#### [Given instruction]
Please render everything from the line containing "The image size is (1562, 839)." down to the line containing "will click(x=453, y=52).", both included, as a JSON list of strings with one string per line and blank lines omitted.

#### [Extracted entries]
---*---
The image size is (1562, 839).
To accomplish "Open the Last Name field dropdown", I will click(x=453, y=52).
---*---
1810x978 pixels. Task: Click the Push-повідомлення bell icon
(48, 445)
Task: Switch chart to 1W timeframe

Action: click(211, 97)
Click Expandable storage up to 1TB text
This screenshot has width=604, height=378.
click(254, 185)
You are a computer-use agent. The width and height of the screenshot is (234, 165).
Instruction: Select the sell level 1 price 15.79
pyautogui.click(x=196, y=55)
---*---
#### [Answer to this task]
[
  "The image size is (1562, 839).",
  "To accomplish \"Open the Last Name field dropdown\", I will click(x=453, y=52)."
]